The RBI had set out to achieve 3% CRR as medium-term goal, but reversed midway to use it as a tool to fight liquidity and inflation.
It is also equipped with a legal provision not to pay interest rates, which many bankers call the biggest non-performing asset.
More than Rs 2.5 lakh crore is with RBI without interest, while banks pay an estimated Rs 20,000-crore interest.
Few could deny that regulations and tax policies over the years have turned against banks, while favouring new avenues of financial intermediation, which individual investors are yet to embrace.
One may get Rs 108 for every Rs 100 deposited, but does the purchasing power remain the same, or is it enhanced.
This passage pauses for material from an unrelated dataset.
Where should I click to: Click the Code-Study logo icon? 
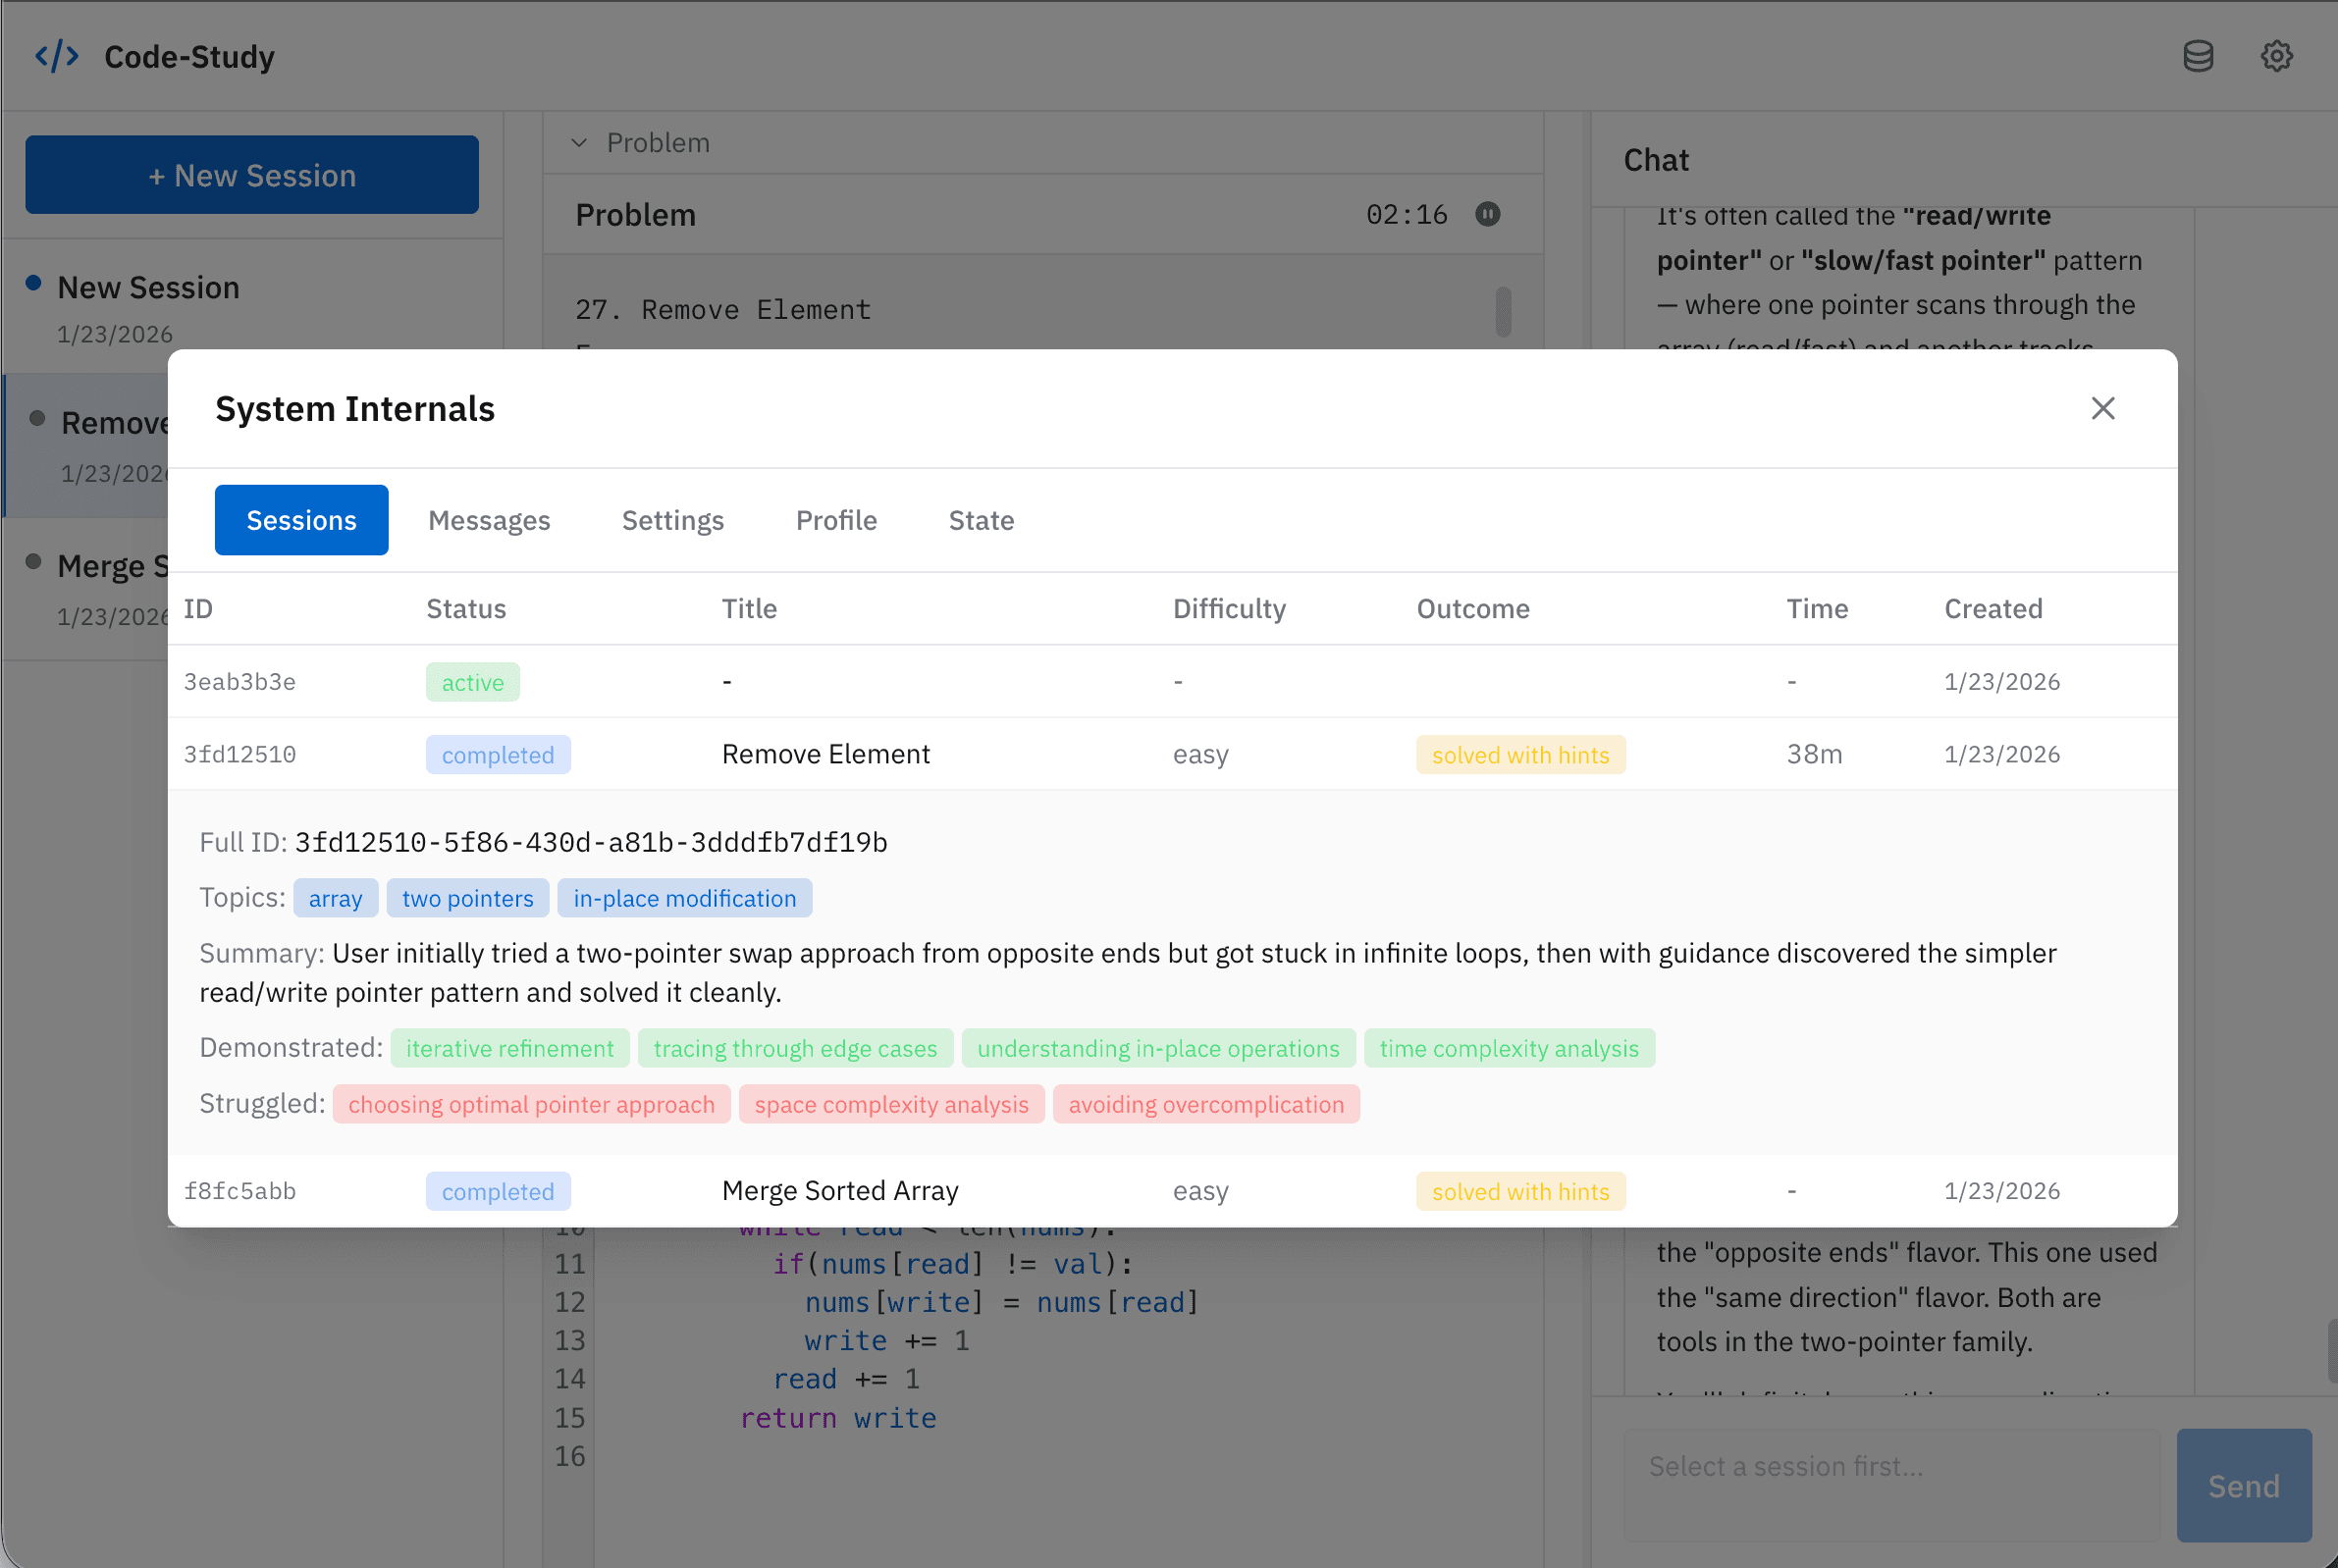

In times of high inflation, such as in the past two years, the depositor actually loses purchasing power.
It is also debatable whether the government would be able to borrow at around 8% if only its regulators had not mandated such high SLR for banks and compelled that half the insurance premium be invested in G-secs .
“While the appropriate quantum and mode of maintaining such buffers will be debated in the years to come, the time has come to limit requirements of statutory holdings of highquality securities or cash reserves to only prudential purposes, and not for the purposes of funding government debt or for attempting to conduct monetary policy,’’ said Rajan. Now that he is in the driver’s seat, is there a hope?